MPI could not be performed immediately after MCE on all patients due to a tight schedule of routine SPECT studies. Delays in obtaining MPI possibly underestimated the diagnostic accuracy of MPI. Since low feasibility and availability of MPI may restrict its utility at the emergency department, infrastructure would be needed to realistically use perfusion imaging in the routine clinical practice. In addition, the gating method was not used for about one-third of patients. Gated MPI allows simultaneous evaluation of perfusion and function, and has been shown to result in improved specificity by differentiating between defects and attenuation artifacts.21) However, we found that the diagnostic accuracy of MPI with and without gating was similar. Seven (11%) patients with true perfusion defects not associated with regional dysfunction were dichotomized as negative on gated MPI and two (6%) patients with attenuation artifacts were dichotomized as positive on MPI without gating.
This study was designed to test the diagnostic efficacy in high-risk chest pain patients and the incidence of ACS was higher than in other studies. The diagnostic accuracy of MCE and MPI may be changed in patients with intermediate or low risk chest pain. We excluded patients with previous myocardial infarction because perfusion imaging is unable to differentiate between ACS and previous myocardial infarction.

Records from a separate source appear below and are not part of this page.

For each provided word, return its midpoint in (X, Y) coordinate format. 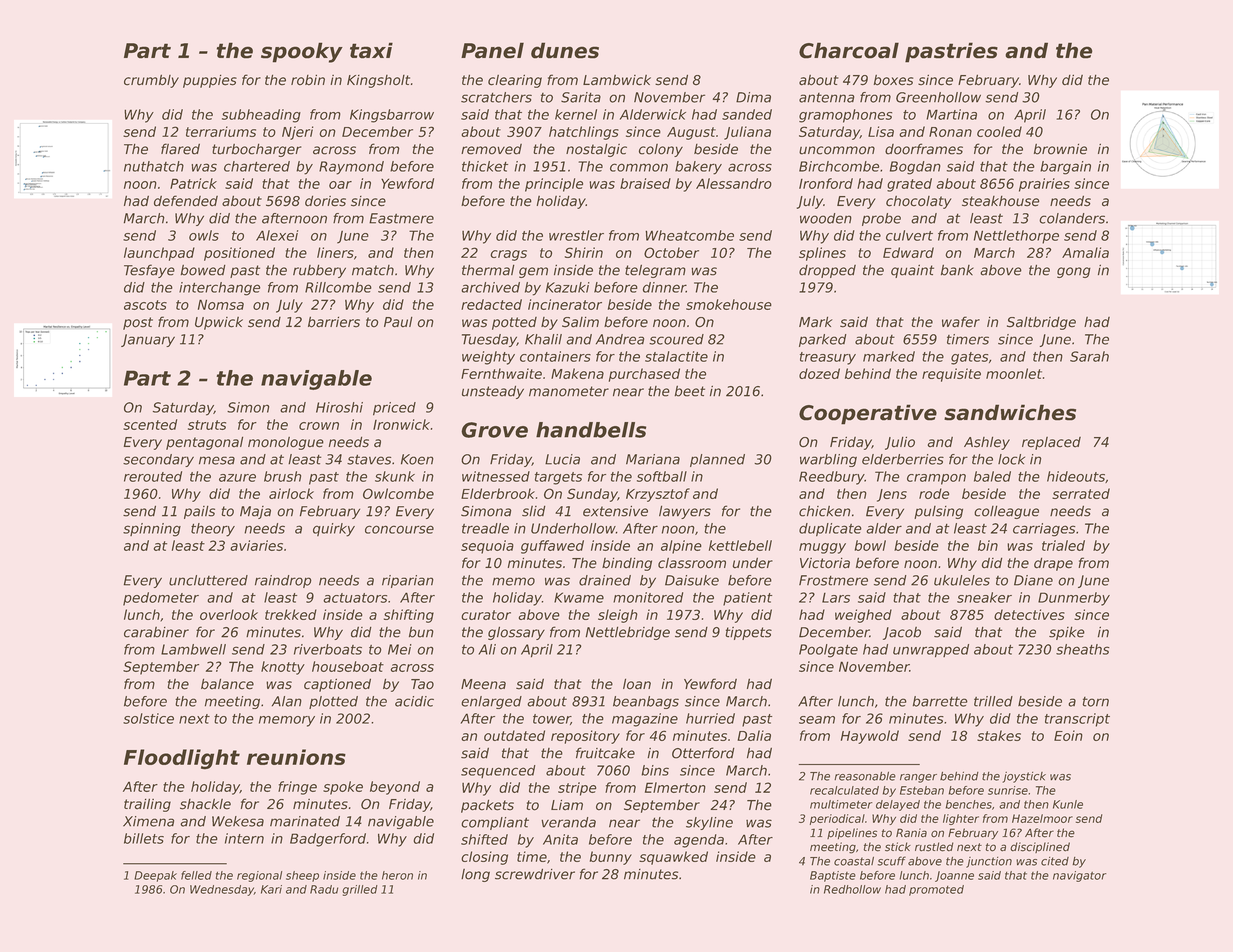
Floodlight (182, 759)
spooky (302, 52)
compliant (495, 823)
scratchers (496, 97)
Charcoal (849, 50)
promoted (936, 890)
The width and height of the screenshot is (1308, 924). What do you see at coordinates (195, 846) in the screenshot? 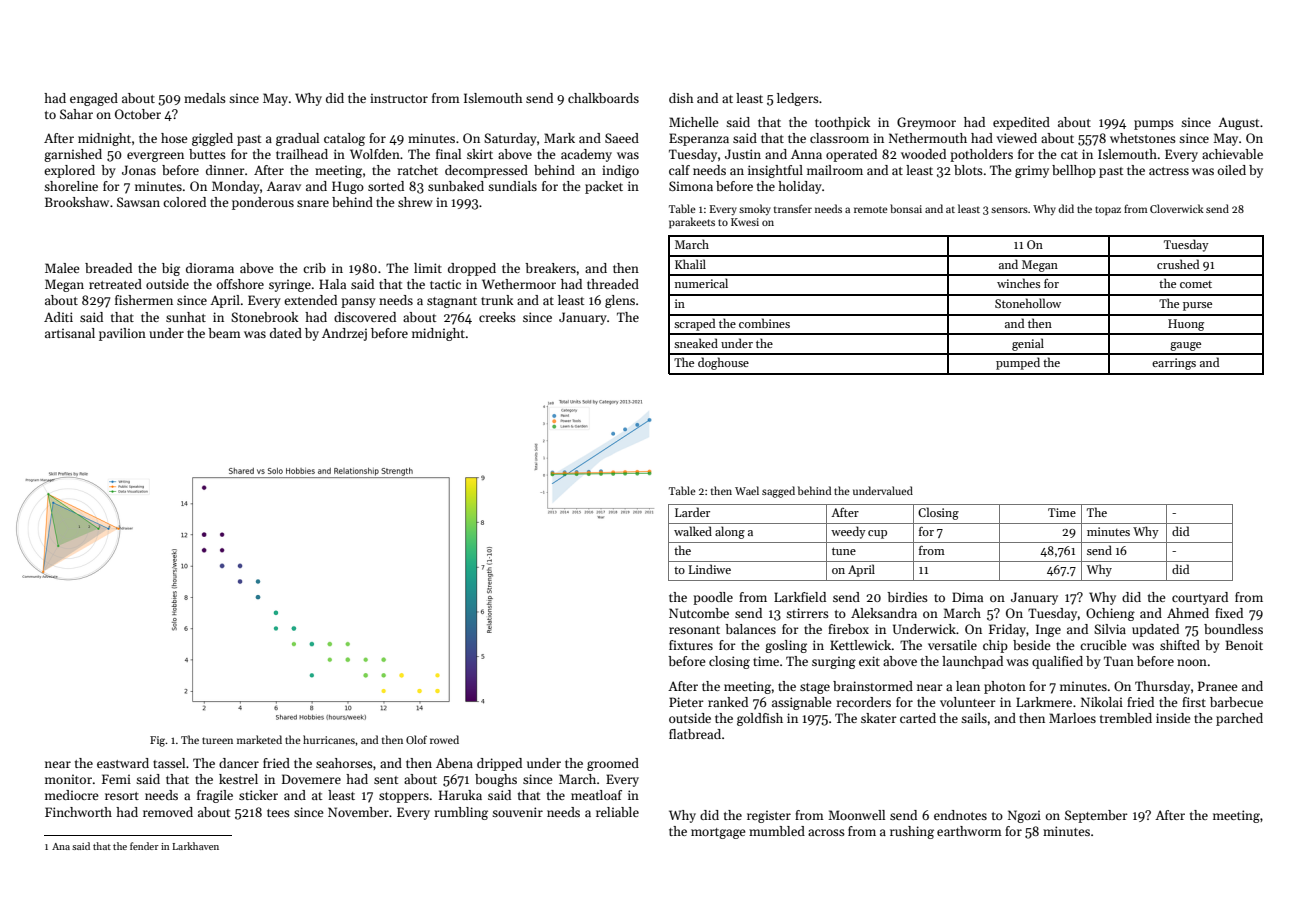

ACS was defined as the development of AMI or documentation of significant coronary artery stenosis that required urgent revascularization, a definition that has been used as a surrogate for unstable angina.12),13) Although it cannot be clearly defined, we included unstable angina in ACS, considering the prognostic implication of the early detection of unstable angina.
Finally, the small sample size of this study is also a limitation and further studies with enough power are needed to confirm our results.
Compared with routinely used troponin I, ECG criteria and even MPI, MCE is more accurate in diagnosing ACS. Early MCE is proposed to be a useful imaging technique in patients presenting to the emergency department with resting chest pain for whom early and accurate diagnosis remains difficult.
We are indebted to Dr. Sung-Cheol Yoon at Ulsan University's Department of Biostatistics for helpful review of the statistical analysis in the paper.